*TEXT TO READ:*
- - - - - - -

Industrial Relations Act 1999 (Qld), s 7, s 265, s 267

Police Service Administration Act 1990 (Qld), s 4.8, s 5.2, s 7.4, Pt 5, Pt 7

Police Service (Discipline) Regulations 1990 (Qld), reg 3(a), reg 9(1)(f)

Allied Trades Union of Australia (1932) 47 CLR 1; [1932] HCA 9, considered

Anthony Hordern & Sons Ltd v Amalgamated Clothing and Kennedy v Commissioner of Queensland Police Service [2015] QSC 219, considered

Leon Fink Holdings Pty Ltd v Australian Film Commission (1979) 141 CLR 672; [1979] HCA 26, cited

Saraswati v The Queen  (1991) 172 CLR 1; [1991] HCA 21, considered

Thomson v Minister for Education [1994] 1 Qd R 83, applied

Watson v Acting Deputy Commissioner McCallum [2012] QCAT 165, cited

COUNSEL:

P Davis QC, with A Scott, for the applicant

J Murdoch QC, with J Merrell, for the first and second respondents

SOLICITORS:

Queensland Police Union Legal Group for the applicant

Legal Services, Public Safety Business Agency for the first and second respondents

 

Introduction

  1. The applicant is a senior constable in the Queensland Police Service.  Until earlier this year, he worked from the Surfers Paradise police station.  On 25 March 2015 the second respondent gave the applicant a document described as a “Notice of Temporary Redeployment and Directions”, in which the second respondent wrote that he had decided to “temporarily redeploy” the applicant to the Coomera police station.  The second respondent also directed that the applicant not attend the Surfers Paradise station except under supervision from a more senior officer.  Consequently the applicant went to work at the Coomera police station.

- - - - - - -

*SUPPLIED RECORDS:*

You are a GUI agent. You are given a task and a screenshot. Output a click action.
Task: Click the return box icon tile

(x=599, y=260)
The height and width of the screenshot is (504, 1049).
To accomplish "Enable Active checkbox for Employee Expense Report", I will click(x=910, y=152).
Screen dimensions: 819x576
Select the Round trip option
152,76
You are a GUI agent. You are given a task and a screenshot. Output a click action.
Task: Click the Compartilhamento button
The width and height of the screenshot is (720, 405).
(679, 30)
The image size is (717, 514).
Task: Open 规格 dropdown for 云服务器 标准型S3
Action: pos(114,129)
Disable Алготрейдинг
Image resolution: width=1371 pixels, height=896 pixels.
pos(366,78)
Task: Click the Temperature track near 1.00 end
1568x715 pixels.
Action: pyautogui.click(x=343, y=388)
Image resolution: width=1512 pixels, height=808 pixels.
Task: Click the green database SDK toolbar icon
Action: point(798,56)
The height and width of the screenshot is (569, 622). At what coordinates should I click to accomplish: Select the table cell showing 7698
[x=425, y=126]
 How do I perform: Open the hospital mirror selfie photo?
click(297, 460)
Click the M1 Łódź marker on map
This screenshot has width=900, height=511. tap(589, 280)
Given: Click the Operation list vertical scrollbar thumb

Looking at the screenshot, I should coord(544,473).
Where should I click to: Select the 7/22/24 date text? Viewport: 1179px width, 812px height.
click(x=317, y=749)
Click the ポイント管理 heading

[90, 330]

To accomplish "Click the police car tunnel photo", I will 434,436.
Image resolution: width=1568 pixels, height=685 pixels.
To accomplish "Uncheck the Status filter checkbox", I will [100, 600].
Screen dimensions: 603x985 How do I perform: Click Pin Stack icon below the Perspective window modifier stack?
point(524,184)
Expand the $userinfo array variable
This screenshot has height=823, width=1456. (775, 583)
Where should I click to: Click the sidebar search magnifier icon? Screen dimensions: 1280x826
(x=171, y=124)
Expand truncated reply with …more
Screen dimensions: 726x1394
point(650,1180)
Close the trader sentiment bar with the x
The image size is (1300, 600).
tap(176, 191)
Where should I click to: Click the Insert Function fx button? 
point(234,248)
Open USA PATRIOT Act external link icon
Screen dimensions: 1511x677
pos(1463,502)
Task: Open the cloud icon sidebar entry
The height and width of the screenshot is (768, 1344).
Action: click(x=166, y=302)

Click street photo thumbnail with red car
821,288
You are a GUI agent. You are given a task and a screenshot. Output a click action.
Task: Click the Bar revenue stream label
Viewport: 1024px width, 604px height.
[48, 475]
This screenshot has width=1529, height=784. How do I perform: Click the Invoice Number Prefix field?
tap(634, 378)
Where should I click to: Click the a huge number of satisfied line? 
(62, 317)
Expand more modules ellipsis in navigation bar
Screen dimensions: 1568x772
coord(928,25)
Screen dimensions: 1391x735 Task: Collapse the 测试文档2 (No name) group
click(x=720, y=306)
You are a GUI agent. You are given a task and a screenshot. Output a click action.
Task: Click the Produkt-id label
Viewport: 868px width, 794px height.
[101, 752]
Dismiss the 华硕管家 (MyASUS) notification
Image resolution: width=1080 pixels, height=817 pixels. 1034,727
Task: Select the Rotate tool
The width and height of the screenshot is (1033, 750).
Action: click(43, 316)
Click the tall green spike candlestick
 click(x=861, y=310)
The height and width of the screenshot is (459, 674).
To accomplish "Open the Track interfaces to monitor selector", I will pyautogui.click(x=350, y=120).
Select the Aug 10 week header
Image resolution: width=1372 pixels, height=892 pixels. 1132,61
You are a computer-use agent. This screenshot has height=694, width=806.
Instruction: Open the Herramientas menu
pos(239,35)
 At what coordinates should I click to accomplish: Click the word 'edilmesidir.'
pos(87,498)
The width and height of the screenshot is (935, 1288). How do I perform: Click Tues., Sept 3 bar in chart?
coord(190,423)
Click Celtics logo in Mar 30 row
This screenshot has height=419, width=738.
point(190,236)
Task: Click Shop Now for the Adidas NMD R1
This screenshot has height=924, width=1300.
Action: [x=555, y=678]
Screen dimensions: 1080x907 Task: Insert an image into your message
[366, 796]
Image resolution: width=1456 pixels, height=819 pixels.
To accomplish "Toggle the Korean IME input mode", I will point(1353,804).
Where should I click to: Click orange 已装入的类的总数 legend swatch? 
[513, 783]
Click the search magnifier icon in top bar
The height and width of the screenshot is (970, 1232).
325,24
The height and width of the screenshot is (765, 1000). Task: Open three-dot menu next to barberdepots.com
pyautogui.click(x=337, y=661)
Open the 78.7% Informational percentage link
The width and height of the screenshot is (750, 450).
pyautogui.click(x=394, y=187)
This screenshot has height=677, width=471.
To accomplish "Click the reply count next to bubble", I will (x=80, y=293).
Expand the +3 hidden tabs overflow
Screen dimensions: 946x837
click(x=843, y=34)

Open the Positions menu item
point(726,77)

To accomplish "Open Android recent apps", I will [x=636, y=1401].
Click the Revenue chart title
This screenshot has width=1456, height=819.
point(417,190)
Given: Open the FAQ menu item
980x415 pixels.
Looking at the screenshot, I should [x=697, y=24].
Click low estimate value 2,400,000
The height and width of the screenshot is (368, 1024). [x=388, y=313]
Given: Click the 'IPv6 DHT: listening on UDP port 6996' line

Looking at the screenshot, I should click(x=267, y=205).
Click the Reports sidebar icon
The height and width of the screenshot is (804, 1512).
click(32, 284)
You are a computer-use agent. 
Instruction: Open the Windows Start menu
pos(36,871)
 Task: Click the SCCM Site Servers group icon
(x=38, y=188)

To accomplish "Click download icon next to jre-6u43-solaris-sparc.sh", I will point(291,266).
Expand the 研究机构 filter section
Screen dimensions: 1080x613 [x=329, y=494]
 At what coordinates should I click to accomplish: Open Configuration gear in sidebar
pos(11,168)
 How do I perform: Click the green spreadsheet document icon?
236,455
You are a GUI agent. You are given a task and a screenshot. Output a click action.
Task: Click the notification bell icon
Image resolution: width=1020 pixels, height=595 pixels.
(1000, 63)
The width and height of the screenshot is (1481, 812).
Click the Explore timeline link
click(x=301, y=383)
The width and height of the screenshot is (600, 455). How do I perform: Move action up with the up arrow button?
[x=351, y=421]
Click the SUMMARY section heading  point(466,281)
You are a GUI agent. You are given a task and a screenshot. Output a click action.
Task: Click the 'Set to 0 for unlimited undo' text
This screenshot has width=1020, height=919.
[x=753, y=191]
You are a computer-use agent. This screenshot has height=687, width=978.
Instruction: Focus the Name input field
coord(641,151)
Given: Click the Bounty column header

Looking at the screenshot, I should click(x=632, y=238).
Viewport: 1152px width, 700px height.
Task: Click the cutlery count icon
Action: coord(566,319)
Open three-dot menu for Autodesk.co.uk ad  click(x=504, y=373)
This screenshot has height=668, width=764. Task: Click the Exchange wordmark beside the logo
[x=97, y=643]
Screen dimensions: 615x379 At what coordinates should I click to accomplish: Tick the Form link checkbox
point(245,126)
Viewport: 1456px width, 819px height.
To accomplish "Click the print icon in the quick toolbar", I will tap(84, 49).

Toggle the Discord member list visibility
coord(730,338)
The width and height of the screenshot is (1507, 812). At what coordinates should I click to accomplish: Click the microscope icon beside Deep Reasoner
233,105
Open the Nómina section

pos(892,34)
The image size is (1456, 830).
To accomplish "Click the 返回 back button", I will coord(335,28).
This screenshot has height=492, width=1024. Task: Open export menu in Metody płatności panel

- - - - - - -

Pick up the court judgment on the senior constable's redeployment to Coomera after its final sentence and continue it.

*RIGHT ANSWER:*
  2. On 28 April 2015 the second respondent again wrote to the applicant.  The second respondent wrote that he was considering whether to transfer the applicant to the Southport police station or the Nerang police station and invited comment from the applicant.
  3. The applicant’s reaction was to bring this proceeding against the Commissioner of Police as first respondent and Acting Assistant Commissioner for the South Eastern Region, who is the second respondent.  The applicant seeks two declarations.  The first is a declaration that the directions given by the second respondent to him by the notice of 25 March 2015 are invalid and of no force or effect.  The second is that the transfer of the applicant, which was foreshadowed by the letter of 28 April 2015, if made, would be invalid and of no force or effect.
  4. Each of those documents expressed the second respondent’s concerns that the applicant had engaged in misconduct when working from the Surfers Paradise station.  They referred to a large number of complaints which had been made by members of the public which were to the effect that the applicant had used excessive force in the discharge of his duties.  The applicant argues that the directions of 25 March and the transfer foreshadowed on 28 April are or would be for the purpose of disciplining him for misconduct.  Upon that premise, he argues that the respondents’ powers must be exercised within the statutory regime for the discipline of police officers which is prescribed by Pt 7 of the Police Service Administration Act 1990 (Qld) (“the PSAA”).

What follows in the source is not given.